RECORD SET:
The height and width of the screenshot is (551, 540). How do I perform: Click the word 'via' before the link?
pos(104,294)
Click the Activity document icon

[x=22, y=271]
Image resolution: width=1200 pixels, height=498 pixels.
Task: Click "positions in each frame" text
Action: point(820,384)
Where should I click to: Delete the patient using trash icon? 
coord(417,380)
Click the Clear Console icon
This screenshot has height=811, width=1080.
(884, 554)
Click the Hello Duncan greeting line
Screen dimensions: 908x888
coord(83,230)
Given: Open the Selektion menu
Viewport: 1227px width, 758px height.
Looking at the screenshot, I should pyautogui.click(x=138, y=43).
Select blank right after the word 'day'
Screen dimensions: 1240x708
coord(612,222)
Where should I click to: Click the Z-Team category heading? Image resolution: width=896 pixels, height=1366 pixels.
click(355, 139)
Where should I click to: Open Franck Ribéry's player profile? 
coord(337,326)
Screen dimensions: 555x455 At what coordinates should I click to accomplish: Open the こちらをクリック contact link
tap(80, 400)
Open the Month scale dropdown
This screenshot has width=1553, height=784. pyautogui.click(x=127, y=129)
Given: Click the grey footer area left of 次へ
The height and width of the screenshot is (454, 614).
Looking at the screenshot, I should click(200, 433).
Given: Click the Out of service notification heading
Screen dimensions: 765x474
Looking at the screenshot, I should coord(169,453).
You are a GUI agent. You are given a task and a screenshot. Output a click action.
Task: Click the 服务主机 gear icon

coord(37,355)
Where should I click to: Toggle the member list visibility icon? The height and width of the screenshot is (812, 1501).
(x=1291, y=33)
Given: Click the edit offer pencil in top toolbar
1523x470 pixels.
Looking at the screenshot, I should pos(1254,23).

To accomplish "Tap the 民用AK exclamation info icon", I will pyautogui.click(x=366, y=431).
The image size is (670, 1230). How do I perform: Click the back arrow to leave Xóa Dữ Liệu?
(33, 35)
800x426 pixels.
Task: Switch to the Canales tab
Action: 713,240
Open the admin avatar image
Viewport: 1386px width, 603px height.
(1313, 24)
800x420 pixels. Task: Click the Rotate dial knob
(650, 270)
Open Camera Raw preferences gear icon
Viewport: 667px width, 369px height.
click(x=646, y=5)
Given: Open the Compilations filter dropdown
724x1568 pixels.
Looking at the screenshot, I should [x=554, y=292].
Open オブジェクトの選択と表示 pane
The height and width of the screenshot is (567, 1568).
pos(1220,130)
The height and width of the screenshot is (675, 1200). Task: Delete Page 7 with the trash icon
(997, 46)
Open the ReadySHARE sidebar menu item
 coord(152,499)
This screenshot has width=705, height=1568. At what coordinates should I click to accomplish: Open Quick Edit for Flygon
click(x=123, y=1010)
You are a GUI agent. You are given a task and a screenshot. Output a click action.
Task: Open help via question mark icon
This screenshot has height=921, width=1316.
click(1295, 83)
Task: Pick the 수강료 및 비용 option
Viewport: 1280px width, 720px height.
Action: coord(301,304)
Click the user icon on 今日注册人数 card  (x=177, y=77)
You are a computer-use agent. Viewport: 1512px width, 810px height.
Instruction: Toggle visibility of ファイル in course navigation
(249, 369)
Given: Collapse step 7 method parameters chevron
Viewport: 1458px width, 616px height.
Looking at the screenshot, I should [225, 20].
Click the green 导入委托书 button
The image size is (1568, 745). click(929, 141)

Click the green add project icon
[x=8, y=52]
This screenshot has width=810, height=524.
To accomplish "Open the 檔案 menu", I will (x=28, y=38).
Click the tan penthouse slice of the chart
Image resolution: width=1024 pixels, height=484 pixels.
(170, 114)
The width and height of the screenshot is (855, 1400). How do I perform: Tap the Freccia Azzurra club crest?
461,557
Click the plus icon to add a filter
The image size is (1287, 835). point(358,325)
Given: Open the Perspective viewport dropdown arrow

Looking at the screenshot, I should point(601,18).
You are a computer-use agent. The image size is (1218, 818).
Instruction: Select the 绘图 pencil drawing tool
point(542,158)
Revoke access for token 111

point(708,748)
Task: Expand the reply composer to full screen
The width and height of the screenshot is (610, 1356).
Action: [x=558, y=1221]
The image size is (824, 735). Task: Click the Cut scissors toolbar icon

EXERCISE: Give back the entries exactly, so that each line matches the original.

EXERCISE OUTPUT:
The height and width of the screenshot is (551, 540). How do I perform: Click the word 'via' before the link?
pos(104,294)
Click the Activity document icon

[x=22, y=271]
Image resolution: width=1200 pixels, height=498 pixels.
Task: Click "positions in each frame" text
Action: point(820,384)
Where should I click to: Delete the patient using trash icon? 
coord(417,380)
Click the Clear Console icon
This screenshot has height=811, width=1080.
(884, 554)
Click the Hello Duncan greeting line
Screen dimensions: 908x888
coord(83,230)
Given: Open the Selektion menu
Viewport: 1227px width, 758px height.
Looking at the screenshot, I should pyautogui.click(x=138, y=43).
Select blank right after the word 'day'
Screen dimensions: 1240x708
coord(612,222)
Where should I click to: Click the Z-Team category heading? Image resolution: width=896 pixels, height=1366 pixels.
click(355, 139)
Where should I click to: Open Franck Ribéry's player profile? 
coord(337,326)
Screen dimensions: 555x455 At what coordinates should I click to accomplish: Open the こちらをクリック contact link
tap(80, 400)
Open the Month scale dropdown
This screenshot has width=1553, height=784. pyautogui.click(x=127, y=129)
Given: Click the grey footer area left of 次へ
The height and width of the screenshot is (454, 614).
Looking at the screenshot, I should click(200, 433).
Given: Click the Out of service notification heading
Screen dimensions: 765x474
Looking at the screenshot, I should coord(169,453).
You are a GUI agent. You are given a task and a screenshot. Output a click action.
Task: Click the 服务主机 gear icon

coord(37,355)
Where should I click to: Toggle the member list visibility icon? The height and width of the screenshot is (812, 1501).
(x=1291, y=33)
Given: Click the edit offer pencil in top toolbar
1523x470 pixels.
Looking at the screenshot, I should pos(1254,23).

To accomplish "Tap the 民用AK exclamation info icon", I will pyautogui.click(x=366, y=431).
The image size is (670, 1230). How do I perform: Click the back arrow to leave Xóa Dữ Liệu?
(33, 35)
800x426 pixels.
Task: Switch to the Canales tab
Action: 713,240
Open the admin avatar image
Viewport: 1386px width, 603px height.
(1313, 24)
800x420 pixels. Task: Click the Rotate dial knob
(650, 270)
Open Camera Raw preferences gear icon
Viewport: 667px width, 369px height.
click(x=646, y=5)
Given: Open the Compilations filter dropdown
724x1568 pixels.
Looking at the screenshot, I should [x=554, y=292].
Open オブジェクトの選択と表示 pane
The height and width of the screenshot is (567, 1568).
pos(1220,130)
The height and width of the screenshot is (675, 1200). Task: Delete Page 7 with the trash icon
(997, 46)
Open the ReadySHARE sidebar menu item
 coord(152,499)
This screenshot has width=705, height=1568. At what coordinates should I click to accomplish: Open Quick Edit for Flygon
click(x=123, y=1010)
You are a GUI agent. You are given a task and a screenshot. Output a click action.
Task: Open help via question mark icon
This screenshot has height=921, width=1316.
click(1295, 83)
Task: Pick the 수강료 및 비용 option
Viewport: 1280px width, 720px height.
Action: coord(301,304)
Click the user icon on 今日注册人数 card  (x=177, y=77)
You are a computer-use agent. Viewport: 1512px width, 810px height.
Instruction: Toggle visibility of ファイル in course navigation
(249, 369)
Given: Collapse step 7 method parameters chevron
Viewport: 1458px width, 616px height.
Looking at the screenshot, I should [225, 20].
Click the green 导入委托书 button
The image size is (1568, 745). click(929, 141)

Click the green add project icon
[x=8, y=52]
This screenshot has width=810, height=524.
To accomplish "Open the 檔案 menu", I will (x=28, y=38).
Click the tan penthouse slice of the chart
Image resolution: width=1024 pixels, height=484 pixels.
(170, 114)
The width and height of the screenshot is (855, 1400). How do I perform: Tap the Freccia Azzurra club crest?
461,557
Click the plus icon to add a filter
The image size is (1287, 835). point(358,325)
Given: Open the Perspective viewport dropdown arrow

Looking at the screenshot, I should point(601,18).
You are a computer-use agent. The image size is (1218, 818).
Instruction: Select the 绘图 pencil drawing tool
point(542,158)
Revoke access for token 111

point(708,748)
Task: Expand the reply composer to full screen
The width and height of the screenshot is (610, 1356).
Action: [x=558, y=1221]
The image size is (824, 735). Task: Click the Cut scissors toolbar icon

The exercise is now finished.